▸ **RECORDS SUPPLIED**:
=== Begin Enclosure ===
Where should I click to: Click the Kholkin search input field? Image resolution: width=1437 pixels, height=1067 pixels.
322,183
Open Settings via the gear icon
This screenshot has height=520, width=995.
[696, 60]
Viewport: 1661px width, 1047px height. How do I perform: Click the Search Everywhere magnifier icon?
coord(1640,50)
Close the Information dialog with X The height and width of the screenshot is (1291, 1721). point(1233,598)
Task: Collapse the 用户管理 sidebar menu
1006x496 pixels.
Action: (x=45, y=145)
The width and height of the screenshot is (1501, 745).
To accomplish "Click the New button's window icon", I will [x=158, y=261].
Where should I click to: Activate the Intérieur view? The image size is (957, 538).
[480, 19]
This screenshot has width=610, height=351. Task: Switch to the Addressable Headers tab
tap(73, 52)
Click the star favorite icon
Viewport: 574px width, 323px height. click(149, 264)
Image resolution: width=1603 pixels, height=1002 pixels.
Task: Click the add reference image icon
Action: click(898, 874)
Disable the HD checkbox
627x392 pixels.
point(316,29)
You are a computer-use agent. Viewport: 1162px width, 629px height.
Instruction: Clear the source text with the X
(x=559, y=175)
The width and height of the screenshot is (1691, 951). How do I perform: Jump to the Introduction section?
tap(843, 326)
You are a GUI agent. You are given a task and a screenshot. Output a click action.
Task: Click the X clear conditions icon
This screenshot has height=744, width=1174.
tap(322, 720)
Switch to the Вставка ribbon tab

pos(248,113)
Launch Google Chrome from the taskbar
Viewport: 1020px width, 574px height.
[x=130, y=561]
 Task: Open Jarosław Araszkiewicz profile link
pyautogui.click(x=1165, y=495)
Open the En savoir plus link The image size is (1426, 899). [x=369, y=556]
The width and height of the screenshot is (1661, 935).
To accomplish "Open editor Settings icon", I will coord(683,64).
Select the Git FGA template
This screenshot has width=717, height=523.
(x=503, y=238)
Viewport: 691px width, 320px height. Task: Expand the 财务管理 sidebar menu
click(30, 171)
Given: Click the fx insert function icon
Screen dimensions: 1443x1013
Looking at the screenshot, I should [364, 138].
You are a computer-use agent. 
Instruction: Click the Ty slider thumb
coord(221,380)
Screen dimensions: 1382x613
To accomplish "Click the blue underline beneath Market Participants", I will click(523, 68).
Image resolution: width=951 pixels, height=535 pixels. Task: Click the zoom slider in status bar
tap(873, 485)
=== End Enclosure ===
▸ **TASK REQUIREMENTS**:
Reproduce the whole listing verbatim, leaving every line as it was.

▸ **SOLUTION BELOW**:
Where should I click to: Click the Kholkin search input field? Image resolution: width=1437 pixels, height=1067 pixels.
322,183
Open Settings via the gear icon
This screenshot has height=520, width=995.
[696, 60]
Viewport: 1661px width, 1047px height. How do I perform: Click the Search Everywhere magnifier icon?
coord(1640,50)
Close the Information dialog with X The height and width of the screenshot is (1291, 1721). point(1233,598)
Task: Collapse the 用户管理 sidebar menu
1006x496 pixels.
Action: (x=45, y=145)
The width and height of the screenshot is (1501, 745).
To accomplish "Click the New button's window icon", I will [x=158, y=261].
Where should I click to: Activate the Intérieur view? The image size is (957, 538).
[480, 19]
This screenshot has width=610, height=351. Task: Switch to the Addressable Headers tab
tap(73, 52)
Click the star favorite icon
Viewport: 574px width, 323px height. click(149, 264)
Image resolution: width=1603 pixels, height=1002 pixels.
Task: Click the add reference image icon
Action: click(898, 874)
Disable the HD checkbox
627x392 pixels.
point(316,29)
You are a computer-use agent. Viewport: 1162px width, 629px height.
Instruction: Clear the source text with the X
(x=559, y=175)
The width and height of the screenshot is (1691, 951). How do I perform: Jump to the Introduction section?
tap(843, 326)
You are a GUI agent. You are given a task and a screenshot. Output a click action.
Task: Click the X clear conditions icon
This screenshot has height=744, width=1174.
tap(322, 720)
Switch to the Вставка ribbon tab

pos(248,113)
Launch Google Chrome from the taskbar
Viewport: 1020px width, 574px height.
[x=130, y=561]
 Task: Open Jarosław Araszkiewicz profile link
pyautogui.click(x=1165, y=495)
Open the En savoir plus link The image size is (1426, 899). [x=369, y=556]
The width and height of the screenshot is (1661, 935).
To accomplish "Open editor Settings icon", I will coord(683,64).
Select the Git FGA template
This screenshot has width=717, height=523.
(x=503, y=238)
Viewport: 691px width, 320px height. Task: Expand the 财务管理 sidebar menu
click(30, 171)
Given: Click the fx insert function icon
Screen dimensions: 1443x1013
Looking at the screenshot, I should [364, 138].
You are a computer-use agent. 
Instruction: Click the Ty slider thumb
coord(221,380)
Screen dimensions: 1382x613
To accomplish "Click the blue underline beneath Market Participants", I will click(523, 68).
Image resolution: width=951 pixels, height=535 pixels. Task: Click the zoom slider in status bar
tap(873, 485)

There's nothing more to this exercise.